[Extracted data entries]
— Start —

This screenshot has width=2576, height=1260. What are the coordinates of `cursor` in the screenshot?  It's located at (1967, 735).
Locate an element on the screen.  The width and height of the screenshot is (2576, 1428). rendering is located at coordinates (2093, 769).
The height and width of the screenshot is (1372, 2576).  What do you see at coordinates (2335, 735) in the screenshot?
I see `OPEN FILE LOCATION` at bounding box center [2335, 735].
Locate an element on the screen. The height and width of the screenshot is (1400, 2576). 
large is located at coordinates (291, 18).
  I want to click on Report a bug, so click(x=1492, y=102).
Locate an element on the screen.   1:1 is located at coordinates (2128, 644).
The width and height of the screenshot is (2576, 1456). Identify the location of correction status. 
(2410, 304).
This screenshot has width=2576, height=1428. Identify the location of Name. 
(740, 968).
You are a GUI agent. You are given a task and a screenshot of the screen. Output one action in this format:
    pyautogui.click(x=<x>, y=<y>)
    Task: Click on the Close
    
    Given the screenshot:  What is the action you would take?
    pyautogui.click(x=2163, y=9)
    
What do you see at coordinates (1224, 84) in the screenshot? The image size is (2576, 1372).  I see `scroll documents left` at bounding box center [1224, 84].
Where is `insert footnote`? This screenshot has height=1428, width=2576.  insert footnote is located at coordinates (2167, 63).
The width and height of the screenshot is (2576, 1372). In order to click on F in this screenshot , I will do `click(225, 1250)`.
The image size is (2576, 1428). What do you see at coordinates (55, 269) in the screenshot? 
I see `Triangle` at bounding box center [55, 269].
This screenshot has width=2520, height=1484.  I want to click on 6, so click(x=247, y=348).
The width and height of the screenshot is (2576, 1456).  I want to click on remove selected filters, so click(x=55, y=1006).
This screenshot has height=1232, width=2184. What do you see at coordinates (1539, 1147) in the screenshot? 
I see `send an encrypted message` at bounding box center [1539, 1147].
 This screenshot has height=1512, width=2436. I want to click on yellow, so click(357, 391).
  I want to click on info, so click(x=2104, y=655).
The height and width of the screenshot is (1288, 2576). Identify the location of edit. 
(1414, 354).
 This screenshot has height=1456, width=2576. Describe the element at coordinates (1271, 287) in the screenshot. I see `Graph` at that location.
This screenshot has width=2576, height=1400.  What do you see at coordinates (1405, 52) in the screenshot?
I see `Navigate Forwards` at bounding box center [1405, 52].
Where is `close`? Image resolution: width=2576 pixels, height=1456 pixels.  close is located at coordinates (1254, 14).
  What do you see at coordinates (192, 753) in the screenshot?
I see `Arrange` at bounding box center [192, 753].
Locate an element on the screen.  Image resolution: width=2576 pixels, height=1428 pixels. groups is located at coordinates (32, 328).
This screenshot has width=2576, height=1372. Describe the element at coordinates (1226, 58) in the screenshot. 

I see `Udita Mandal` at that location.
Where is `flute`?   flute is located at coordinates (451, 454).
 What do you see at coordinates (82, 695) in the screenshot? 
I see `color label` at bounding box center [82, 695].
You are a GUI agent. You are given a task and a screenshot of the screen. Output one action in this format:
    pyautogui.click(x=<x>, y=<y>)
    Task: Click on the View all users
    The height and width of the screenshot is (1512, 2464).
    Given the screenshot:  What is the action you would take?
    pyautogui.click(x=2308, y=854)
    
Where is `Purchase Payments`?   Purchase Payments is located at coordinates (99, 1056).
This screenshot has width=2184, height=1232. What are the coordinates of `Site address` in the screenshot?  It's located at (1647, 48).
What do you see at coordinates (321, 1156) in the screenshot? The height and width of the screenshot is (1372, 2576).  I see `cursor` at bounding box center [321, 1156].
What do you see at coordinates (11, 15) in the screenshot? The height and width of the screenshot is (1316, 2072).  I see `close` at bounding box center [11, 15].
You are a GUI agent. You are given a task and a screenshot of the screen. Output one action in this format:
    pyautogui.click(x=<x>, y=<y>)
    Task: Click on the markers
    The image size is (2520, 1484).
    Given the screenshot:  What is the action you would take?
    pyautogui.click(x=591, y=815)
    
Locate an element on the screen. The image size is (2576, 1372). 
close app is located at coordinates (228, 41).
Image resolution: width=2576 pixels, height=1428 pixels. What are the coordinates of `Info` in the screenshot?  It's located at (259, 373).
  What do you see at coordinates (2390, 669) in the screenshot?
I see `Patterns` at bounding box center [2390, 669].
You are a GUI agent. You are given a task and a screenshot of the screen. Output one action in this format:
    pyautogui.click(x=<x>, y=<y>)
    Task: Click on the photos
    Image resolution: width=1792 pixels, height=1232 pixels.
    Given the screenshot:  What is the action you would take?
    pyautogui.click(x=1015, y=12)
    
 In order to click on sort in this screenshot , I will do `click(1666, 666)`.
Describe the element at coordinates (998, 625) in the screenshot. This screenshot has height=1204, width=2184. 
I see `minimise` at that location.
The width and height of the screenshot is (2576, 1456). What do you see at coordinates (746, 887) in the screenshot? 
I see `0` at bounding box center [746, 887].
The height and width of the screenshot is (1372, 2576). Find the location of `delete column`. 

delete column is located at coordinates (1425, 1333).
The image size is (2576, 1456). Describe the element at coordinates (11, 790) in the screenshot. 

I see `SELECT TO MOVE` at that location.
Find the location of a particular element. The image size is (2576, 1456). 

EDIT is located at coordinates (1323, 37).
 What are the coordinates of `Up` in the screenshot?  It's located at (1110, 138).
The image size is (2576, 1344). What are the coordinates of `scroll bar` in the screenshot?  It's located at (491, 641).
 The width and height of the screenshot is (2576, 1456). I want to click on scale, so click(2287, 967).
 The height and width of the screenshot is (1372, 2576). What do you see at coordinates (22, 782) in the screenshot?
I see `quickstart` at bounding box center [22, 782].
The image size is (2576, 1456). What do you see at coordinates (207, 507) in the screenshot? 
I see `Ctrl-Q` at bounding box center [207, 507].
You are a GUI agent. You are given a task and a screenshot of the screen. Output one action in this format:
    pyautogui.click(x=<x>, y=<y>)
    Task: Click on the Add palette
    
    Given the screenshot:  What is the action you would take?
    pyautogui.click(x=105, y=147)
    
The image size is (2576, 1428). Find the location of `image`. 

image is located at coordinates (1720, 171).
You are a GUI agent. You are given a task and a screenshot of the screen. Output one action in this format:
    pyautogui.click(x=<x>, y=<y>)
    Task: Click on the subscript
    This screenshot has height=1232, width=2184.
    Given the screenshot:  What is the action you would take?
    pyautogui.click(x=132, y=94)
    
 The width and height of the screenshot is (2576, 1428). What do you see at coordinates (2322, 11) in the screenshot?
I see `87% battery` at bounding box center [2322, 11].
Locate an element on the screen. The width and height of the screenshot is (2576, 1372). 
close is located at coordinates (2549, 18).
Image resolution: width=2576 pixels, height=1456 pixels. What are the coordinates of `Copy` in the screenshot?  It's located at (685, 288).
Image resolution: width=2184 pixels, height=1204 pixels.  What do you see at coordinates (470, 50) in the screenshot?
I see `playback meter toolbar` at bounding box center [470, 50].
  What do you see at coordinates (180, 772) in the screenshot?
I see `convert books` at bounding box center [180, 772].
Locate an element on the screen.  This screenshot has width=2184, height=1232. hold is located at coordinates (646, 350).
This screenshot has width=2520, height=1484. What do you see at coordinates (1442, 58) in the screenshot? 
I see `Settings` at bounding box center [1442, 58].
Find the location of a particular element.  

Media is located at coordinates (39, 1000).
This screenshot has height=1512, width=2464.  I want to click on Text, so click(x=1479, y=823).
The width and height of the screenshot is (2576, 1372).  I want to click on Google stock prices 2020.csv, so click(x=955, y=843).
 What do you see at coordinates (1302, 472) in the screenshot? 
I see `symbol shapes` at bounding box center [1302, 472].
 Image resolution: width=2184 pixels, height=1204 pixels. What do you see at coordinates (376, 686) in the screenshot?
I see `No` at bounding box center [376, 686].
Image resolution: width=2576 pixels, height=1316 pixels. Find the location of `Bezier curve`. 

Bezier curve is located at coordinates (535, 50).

— End —

AIM OF THE TASK: Reproduce, character for character, the part of the material above that opens with the line containing "This screenshot has width=2576, height=1372." and closes with the line containing "center [82, 695].".

RESULT FOR THIS EXERCISE:
This screenshot has width=2576, height=1372. Describe the element at coordinates (1226, 58) in the screenshot. 

I see `Udita Mandal` at that location.
Where is `flute`?   flute is located at coordinates (451, 454).
 What do you see at coordinates (82, 695) in the screenshot? 
I see `color label` at bounding box center [82, 695].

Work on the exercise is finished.